Passage given -
▼

Almost every native wears a leopard-skin cap. The gorillas
are in the woods, and woe befall the man or woman met
alone by them; for they run up to you and seize your hands,
and bite the fingers off one by one, and as fast as they bite one
off, they spit it out.

I felt a strange empathy when I read how Stanley had seen this
as a crisis point for his journey. Amid warnings from the Arabs
and demands from his Zanzibari porters that they turn round and
go home, Stanley describes in his book how he and Francis
Pocock turned to the toss of a coin to decide whether or not they
should head downriver. Heads would be for the river, and tails for
retreat. Six times a rupee coin was tossed and six times it came
down tails. In Stanley's book this moment of great drama is captured in a black-and-white etching that shows a pipe-smoking
Pocock preparing to flick the coin with his thumb while Stanley,
in full tunic and knickerbockers, stands poised for the result.

Somewhat strangely, the pair decided to completely ignore this
six-toss omen, badgering, cajoling, threatening and bribing the
Arabs until they eventually agreed - for a price - to provide protection for Stanley's party for sixty days' march downstream.

The expedition initially set off on foot, slogging through the
forest on the east bank of the river. There is no explanation as to
why Stanley wasted effort going overland when he was right next
to a perfectly navigable stretch of river. It is most likely that he
could not find enough local canoes for his expedition - with his
Arab protectors, the expedition had swollen to around 700 souls.

▲

Records -
▼

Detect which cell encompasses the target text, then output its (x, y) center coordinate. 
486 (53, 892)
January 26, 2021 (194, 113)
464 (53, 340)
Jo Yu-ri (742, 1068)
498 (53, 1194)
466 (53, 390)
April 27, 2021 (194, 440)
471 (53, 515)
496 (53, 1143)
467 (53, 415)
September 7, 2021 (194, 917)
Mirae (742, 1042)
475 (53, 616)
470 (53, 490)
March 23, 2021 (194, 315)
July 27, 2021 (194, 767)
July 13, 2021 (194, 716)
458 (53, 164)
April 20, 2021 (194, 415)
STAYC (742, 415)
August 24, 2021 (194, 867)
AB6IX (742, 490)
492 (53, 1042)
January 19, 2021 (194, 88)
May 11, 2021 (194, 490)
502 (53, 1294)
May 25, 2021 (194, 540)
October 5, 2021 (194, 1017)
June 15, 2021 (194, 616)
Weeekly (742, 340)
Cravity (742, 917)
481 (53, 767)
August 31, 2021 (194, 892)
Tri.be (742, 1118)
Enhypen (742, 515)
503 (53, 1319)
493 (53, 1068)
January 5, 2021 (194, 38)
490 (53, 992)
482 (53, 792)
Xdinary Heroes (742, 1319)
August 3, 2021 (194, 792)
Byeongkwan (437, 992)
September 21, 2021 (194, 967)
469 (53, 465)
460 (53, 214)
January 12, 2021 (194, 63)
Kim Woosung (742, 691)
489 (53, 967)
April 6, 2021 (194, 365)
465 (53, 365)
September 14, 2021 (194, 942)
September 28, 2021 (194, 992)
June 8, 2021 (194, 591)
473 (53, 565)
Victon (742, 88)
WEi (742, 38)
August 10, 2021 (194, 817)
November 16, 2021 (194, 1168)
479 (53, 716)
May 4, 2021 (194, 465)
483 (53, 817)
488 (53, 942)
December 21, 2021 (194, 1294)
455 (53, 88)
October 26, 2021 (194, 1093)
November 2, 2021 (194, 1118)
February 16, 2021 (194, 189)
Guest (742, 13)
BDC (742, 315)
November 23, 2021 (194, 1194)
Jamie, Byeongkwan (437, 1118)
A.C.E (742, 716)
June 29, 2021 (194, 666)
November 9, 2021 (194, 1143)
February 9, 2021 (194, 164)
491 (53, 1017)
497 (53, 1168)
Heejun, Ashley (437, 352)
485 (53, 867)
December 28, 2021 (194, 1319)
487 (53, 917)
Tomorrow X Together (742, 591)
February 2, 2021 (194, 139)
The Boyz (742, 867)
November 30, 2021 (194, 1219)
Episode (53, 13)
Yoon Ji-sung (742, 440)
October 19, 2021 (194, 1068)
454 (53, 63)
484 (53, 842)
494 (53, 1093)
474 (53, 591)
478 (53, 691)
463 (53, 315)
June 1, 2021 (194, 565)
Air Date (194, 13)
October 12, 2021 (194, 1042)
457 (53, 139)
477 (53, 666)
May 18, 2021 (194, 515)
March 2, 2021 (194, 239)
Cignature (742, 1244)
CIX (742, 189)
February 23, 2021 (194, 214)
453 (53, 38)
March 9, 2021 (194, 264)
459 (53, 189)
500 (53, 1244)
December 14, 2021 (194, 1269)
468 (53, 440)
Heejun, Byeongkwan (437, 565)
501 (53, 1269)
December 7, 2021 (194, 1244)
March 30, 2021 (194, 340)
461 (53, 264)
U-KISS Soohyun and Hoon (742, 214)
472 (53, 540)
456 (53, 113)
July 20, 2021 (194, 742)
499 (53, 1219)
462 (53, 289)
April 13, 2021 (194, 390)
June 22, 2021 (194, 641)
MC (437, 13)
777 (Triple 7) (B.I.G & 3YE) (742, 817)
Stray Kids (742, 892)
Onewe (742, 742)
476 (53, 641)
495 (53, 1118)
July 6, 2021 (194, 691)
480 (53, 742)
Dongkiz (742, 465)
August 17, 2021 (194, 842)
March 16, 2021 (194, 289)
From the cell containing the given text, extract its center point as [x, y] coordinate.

▲

Aim A - According to the passage about Stanley's expedition, how many times was the rupee coin tossed, and how did it come down each time?
Aim B - Continue the passage about Stanley's expedition with one more paragraph, starting after its final sentence.

Exercise output A - Six times, and it came down tails every time.

Exercise output B -
Having experienced the climate myself and seen the thickness of
the rainforest, I realised that Stanley's description of the rigours
of the overland trek rang horribly true:

We have had a fearful time of it today in these woods and
those who visited this region before declare with superior
pride that what we have experienced as yet is only a poor
beginning to the weeks upon weeks which we shall have to
endure. Such crawling, scrambling, tearing through the
woods! ... It was so dark sometimes in the woods that I could
not see the words, recording notes of the track, which I
pencilled in my note-book . . . We arrived in camp, quite
worn out with the struggle through the intermeshed bush,
and almost suffocated with the heavy atmosphere ... Our
Expedition is no longer the compact column which was my
pride. It is utterly demoralised. Every man scrambles as he
best may through the woods; the path, being over a clayey
soil, is so slippery that every muscle is employed to assist our
progress. The toes grasp the path, the head bears the load, the
hand clears the obstructing bush, the elbow puts aside the
sapling.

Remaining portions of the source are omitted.